GIVEN REQUEST A>
Reproduce the stretch of the H infinity filter text from "#format the book" through "Hope it helps.".

EXTRACT PROVIDED>
=-=-=-=-=

#!/usr/bin/env python
# coding: utf-8

# [Table of Contents](./table_of_contents.ipynb)

# # H Infinity filter

# In[1]:


get_ipython().run_line_magic('matplotlib', 'inline')


# In[2]:


#format the book
import book_format
book_format.set_style()


# I am still mulling over how to write this chapter. In the meantime, Professor Dan Simon at Cleveland State University has an accessible introduction here:
# 
# http://academic.csuohio.edu/simond/courses/eec641/hinfinity.pdf
# 
# In one sentence the $H_\infty$ (H infinity) filter is like a Kalman filter, but it is robust in the face of non-Gaussian, non-predictable inputs.
# 
# 
# My FilterPy library contains an H-Infinity filter. I've pasted some test code below which implements the filter designed by Simon in the article above. Hope it helps.

# In[1]:


import numpy as np
import matplotlib.pyplot as plt

from filterpy.hinfinity import HInfinityFilter

dt = 0.1
f = HInfinityFilter(2, 1, dim_u=1, gamma=.01)

f.F = np.array([[1., dt],
                [0., 1.]])

f.H = np.array([[0., 1.]])
f.G = np.array([[dt**2 / 2, dt]]).T

f.P = 0.01
f.W = np.array([[0.0003, 0.005],
                [0.0050, 0.100]])/ 1000  #process noise

f.V = 0.01
f.Q = 0.01
u = 1. #acceleration of 1 f/sec**2

xs = []
vs = []

for i in range(1,40):
    f.update (5)
    #print(f.x.T)
    xs.append(f.x[0,0])
    vs.append(f.x[1,0])
    f.predict(u=u)

plt.subplot(211)
plt.plot(xs)
plt.title('position')
plt.subplot(212)
plt.plot(vs) 
plt.title('velocity');

=-=-=-=-=

DATASET ENTRIES>

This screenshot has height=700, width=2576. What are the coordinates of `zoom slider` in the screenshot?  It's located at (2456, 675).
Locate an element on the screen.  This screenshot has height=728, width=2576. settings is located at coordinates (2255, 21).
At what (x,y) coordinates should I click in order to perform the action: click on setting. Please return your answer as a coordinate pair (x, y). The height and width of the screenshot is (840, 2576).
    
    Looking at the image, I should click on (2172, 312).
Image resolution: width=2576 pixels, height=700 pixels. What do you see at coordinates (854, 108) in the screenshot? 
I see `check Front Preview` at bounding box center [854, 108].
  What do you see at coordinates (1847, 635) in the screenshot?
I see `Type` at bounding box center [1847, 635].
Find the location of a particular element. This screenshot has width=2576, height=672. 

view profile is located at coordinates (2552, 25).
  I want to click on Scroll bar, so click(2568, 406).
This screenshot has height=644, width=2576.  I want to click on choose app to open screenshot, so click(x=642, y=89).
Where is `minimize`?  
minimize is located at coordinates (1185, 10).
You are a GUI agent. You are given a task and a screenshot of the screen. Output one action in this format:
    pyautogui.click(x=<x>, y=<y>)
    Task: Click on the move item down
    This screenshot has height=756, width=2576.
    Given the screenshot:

=-=-=-=-=

GIVEN REQUEST B>
Transcribe the stretch of the listing above from the line containing "You are a GUI" through the end of the listing, including both the first and the last line.

CORRECT OUTPUT A>
#format the book
import book_format
book_format.set_style()


# I am still mulling over how to write this chapter. In the meantime, Professor Dan Simon at Cleveland State University has an accessible introduction here:
# 
# http://academic.csuohio.edu/simond/courses/eec641/hinfinity.pdf
# 
# In one sentence the $H_\infty$ (H infinity) filter is like a Kalman filter, but it is robust in the face of non-Gaussian, non-predictable inputs.
# 
# 
# My FilterPy library contains an H-Infinity filter. I've pasted some test code below which implements the filter designed by Simon in the article above. Hope it helps.

CORRECT OUTPUT B>
You are a GUI agent. You are given a task and a screenshot of the screen. Output one action in this format:
    pyautogui.click(x=<x>, y=<y>)
    Task: Click on the move item down
    This screenshot has height=756, width=2576.
    Given the screenshot:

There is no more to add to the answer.